3. Обращают на себя внимание попытки реформирования судебного контроля в досудебном производстве путем создания специальных должностей «следственных судей» (судей над следствием) в их не совсем верно понятом германском варианте, исключительной обязанностью которых становится принятие решений об ограничении конституционных прав граждан (заключение под стражу, обыск в жилище и т.п.) и рассмотрение жалоб на действия и решения дознавателя, следователя, прокурора. По такому пути уже пошли Эстония, Молдавия, Украина, Казахстан. Такая же система заложена в проектах новых УПК Армении и Киргизии. Обсуждалась она de legeferenda и в России, хотя нашла отклик далеко не у всех процессуалистов. Положительные результаты нововведения пока еще не очевидны, но концепция витает в воздухе, увлекая все больше постсоветских законодателей и превращаясь в подлинную тенденцию.
4. В стадии судебного разбирательства постсоветские законодатели в большинстве своем так пока и не смогли окончательно решить, придерживаются ли они континентальной доктрины «активного судьи» или англосаксонской доктрины «пассивного судьи». Последний вариант является на постсоветском пространстве достаточно «модным», однако неизбежно сталкивается с социальными проблемами — освобождение суда от обязанности по своей инициативе устанавливать все обстоятельства дела приводит к крайне негативным последствиям для огромной массы населения, не имеющей возможности оплатить помощь квалифицированного и заинтересованного защитника и оказывающейся в результате едва ли не беззащитной перед обвинением.

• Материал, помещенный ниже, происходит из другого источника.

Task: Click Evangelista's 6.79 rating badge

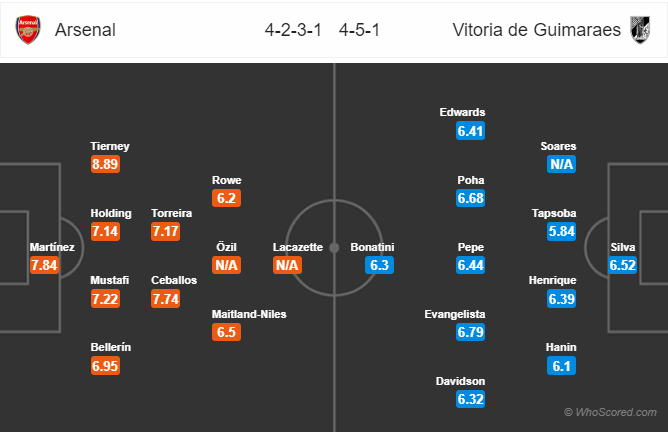Action: point(470,332)
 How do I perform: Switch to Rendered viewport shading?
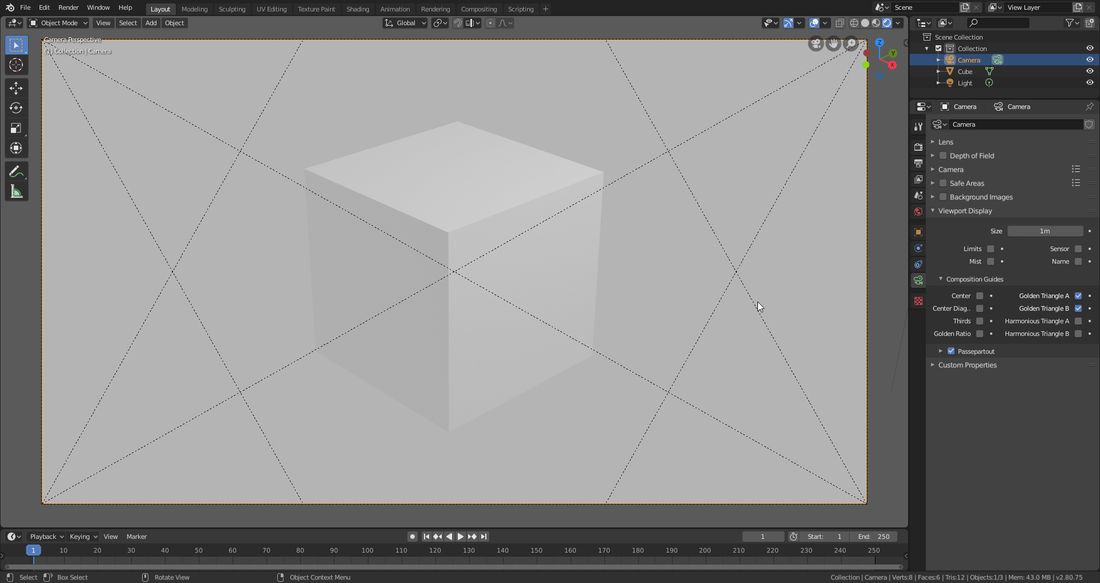pos(886,22)
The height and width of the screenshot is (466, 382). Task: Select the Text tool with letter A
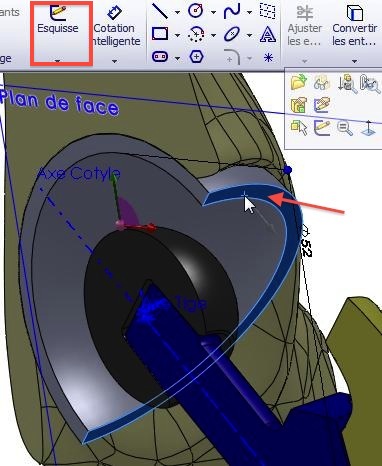(x=268, y=34)
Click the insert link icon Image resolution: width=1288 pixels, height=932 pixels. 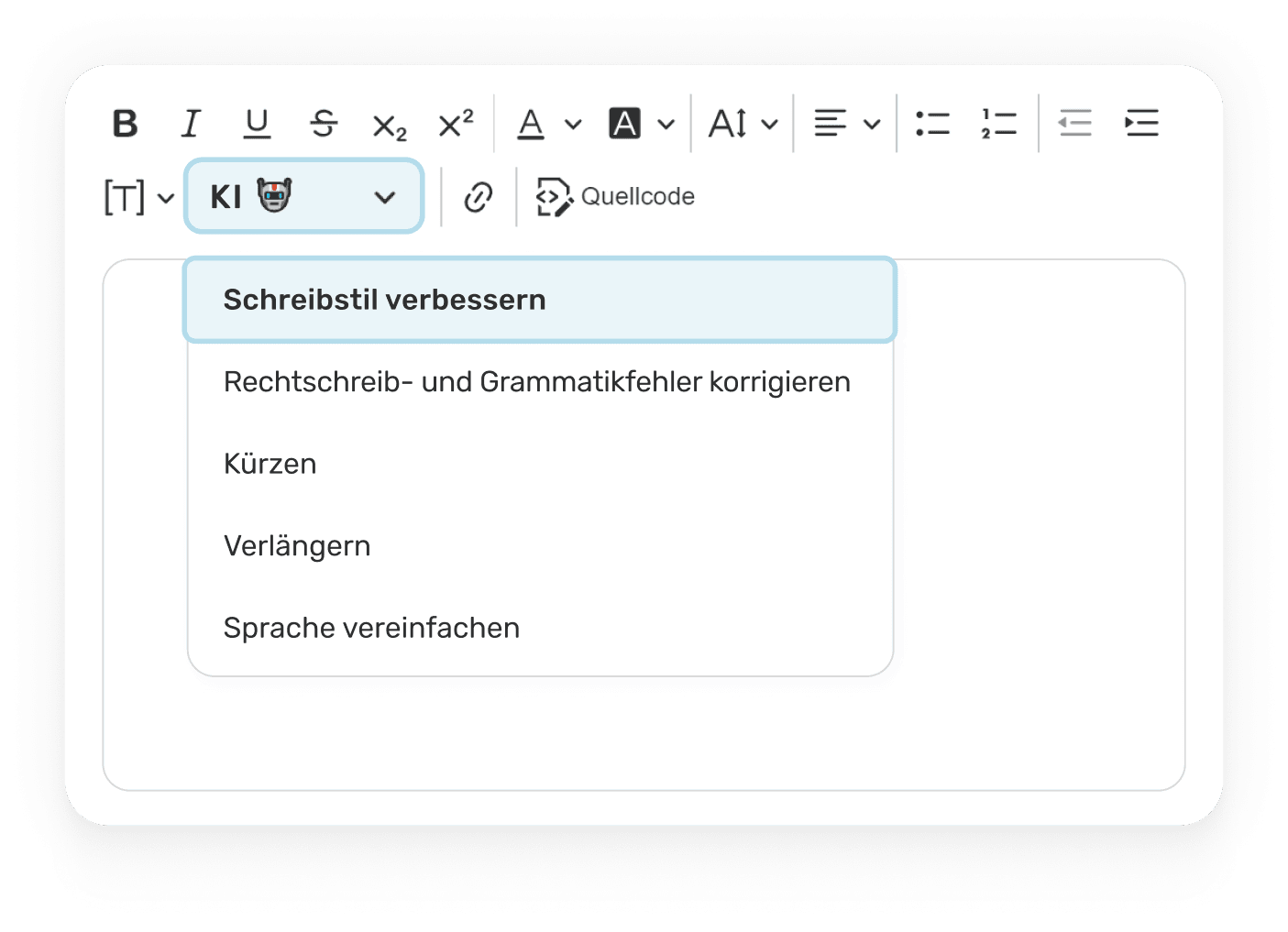[479, 197]
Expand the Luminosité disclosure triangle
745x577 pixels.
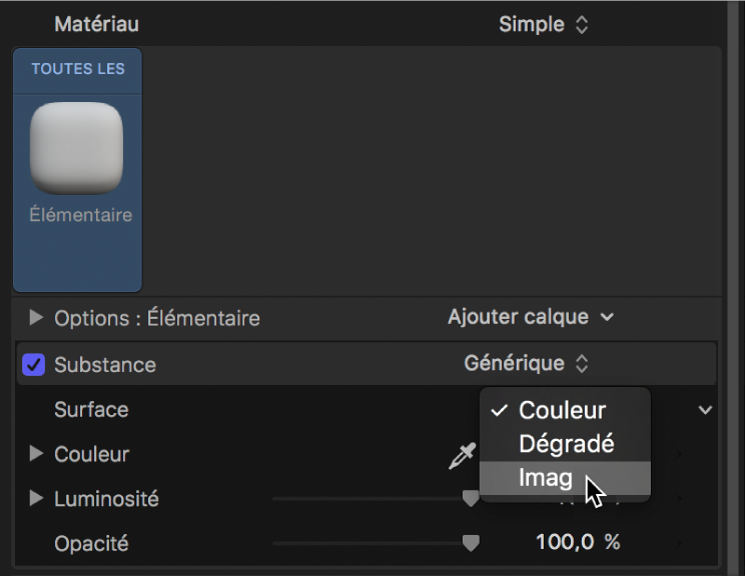point(37,498)
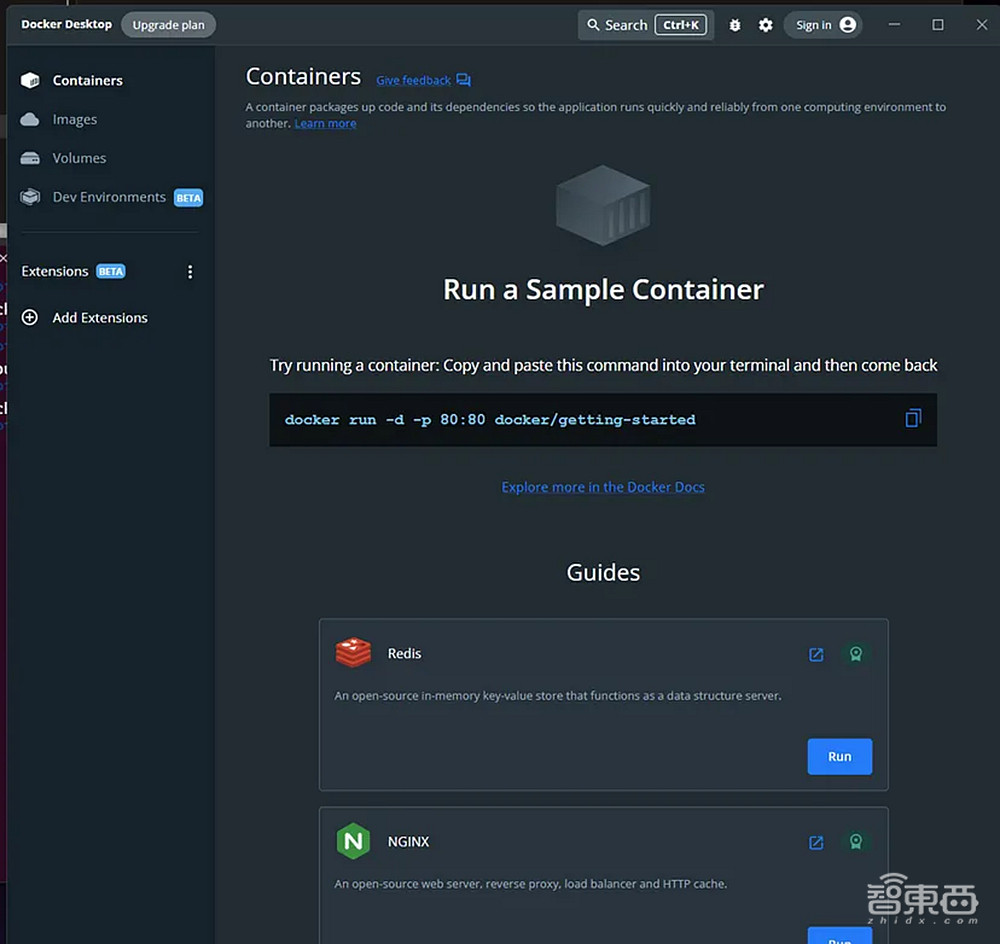Go to Images in the sidebar
The image size is (1000, 944).
(74, 120)
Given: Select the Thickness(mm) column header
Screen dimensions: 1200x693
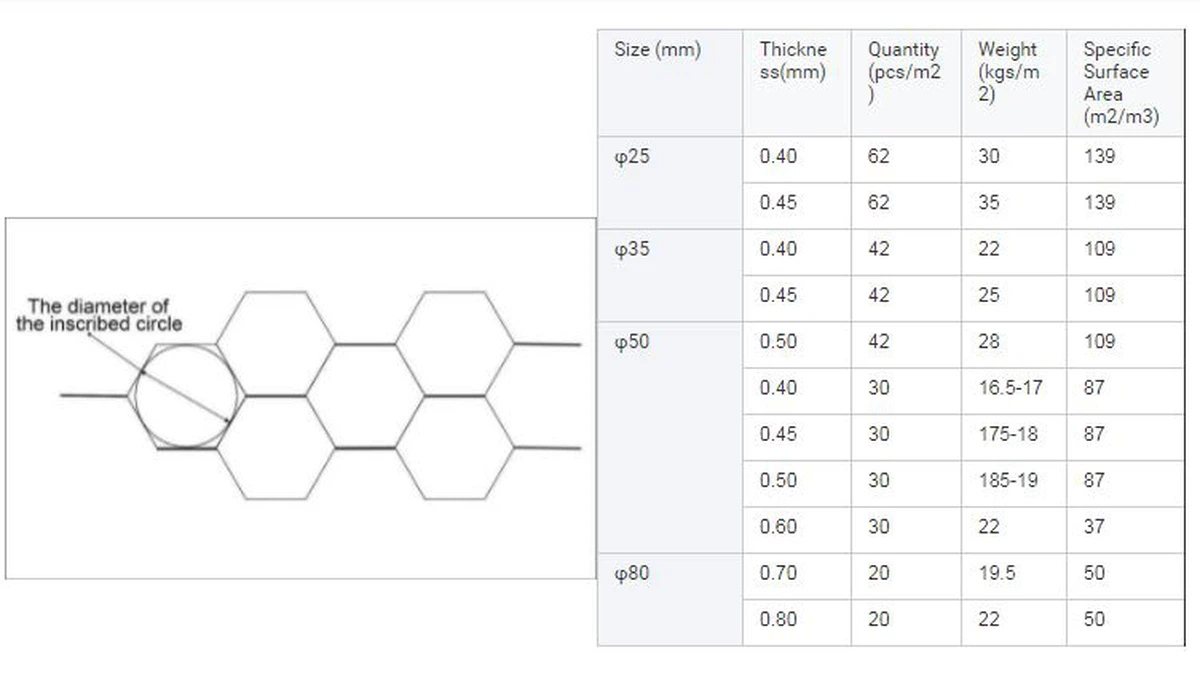Looking at the screenshot, I should pyautogui.click(x=793, y=61).
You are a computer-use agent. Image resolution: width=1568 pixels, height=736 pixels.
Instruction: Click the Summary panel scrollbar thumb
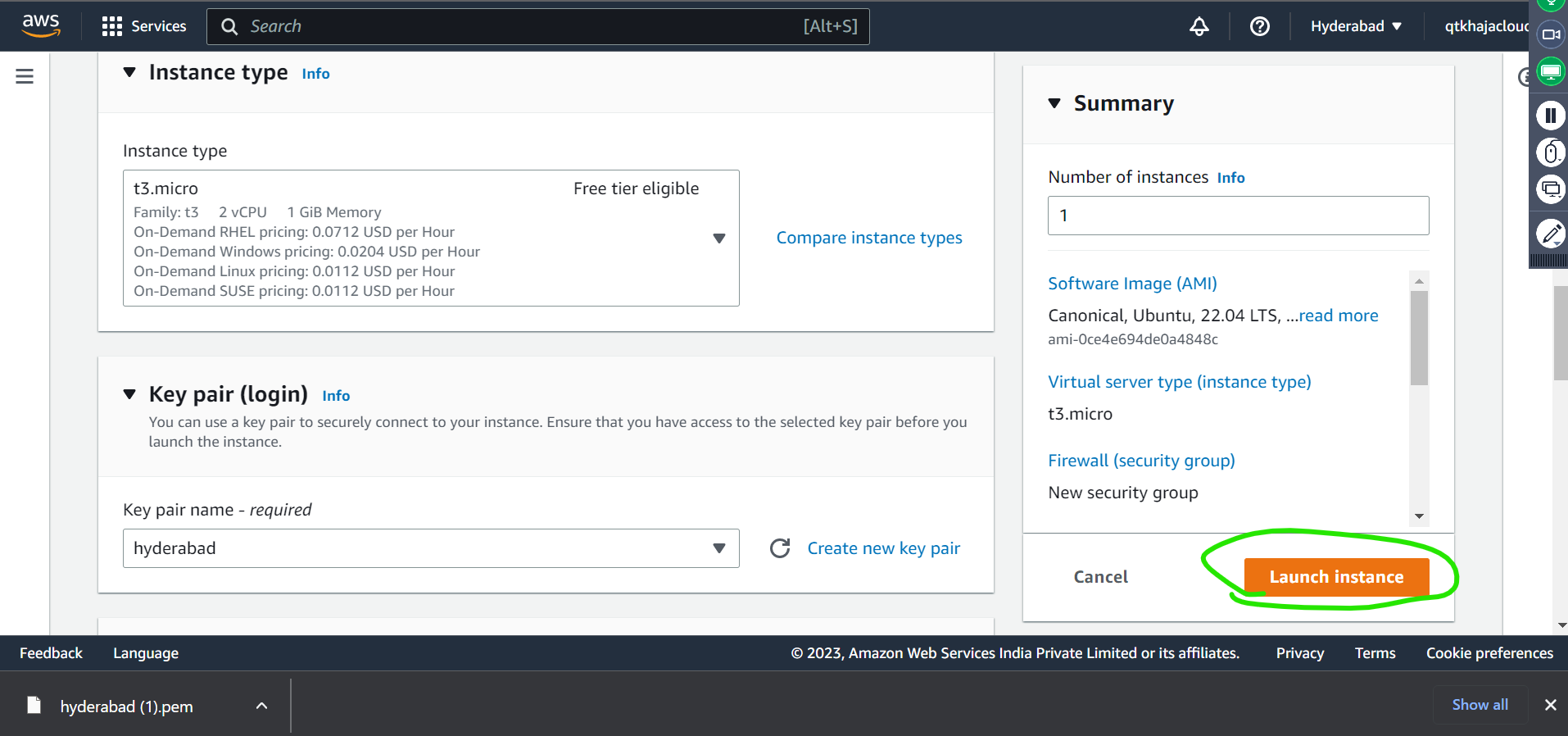[1419, 338]
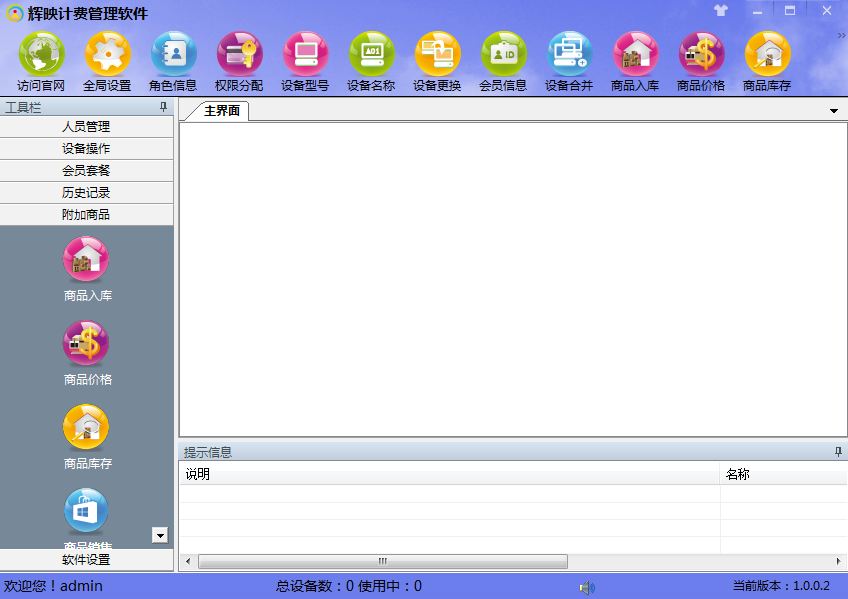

Это, видимо, и является причиной «колебаний» постсоветского законодателя, разрушающего адекватную континентальную модель «активного судьи» и видящего тщетность попыток создания на ее месте эффективной системы «пассивного судьи».
Но при таких «колебаниях» немыслимо правильно решить ни проблему возвращения дела на дополнительное расследование, ни проблему процессуальных последствий отказа прокурора от обвинения, ни многие другие проблемы, возникающие в ходе судебного разбирательства. Удач здесь пока немного.
5. Среди несомненных тенденций нельзя не отметить также попыт-ки внедрения в постсоветский уголовный процесс разного рода «сделок о признании» или «сделок с правосудием» англо-американского типа. Впрочем, здесь далеко не все просто, поскольку процессуальная природа таких институтов и их место в уголовно-процессуальной системе полностью зависят от избранной модели процесса: «активный судья» или «пассивный судья». В первом случае любые соглашения между обвинением и защитой могут иметь лишь локальный характер, будучи основанием ускорения процесса по некоторым делам, т.е. одним из особых производств ограниченного применения. Во втором случае «сделки» представляют собой центральный элемент уголовно-процессуальной идеологии и применяются по всем делам без исключения, покоясь не только на признании вины, но и на запрете для суда рассматривать любое уголовное дело, где нет спора сторон, пусть даже на чаше весов лежит пожизненное лишение свободы. Можно предположить, что вектор развития постсоветского уголовного процесса ляжет в первом направлении, хотя грузинский опыт, который еще предстоит изучать и который на данном этапе является скорее негативным (резкое и беспрецедентное увеличение обвинительных приговоров и тюремного населения), говорит об ином. Но в любом случае «сделки» не могут являться неким абсолютно автономным институтом или явлением — они лишь элемент, чья функциональная нагрузка зависит от общей конструкции уголовно-процессуального механизма.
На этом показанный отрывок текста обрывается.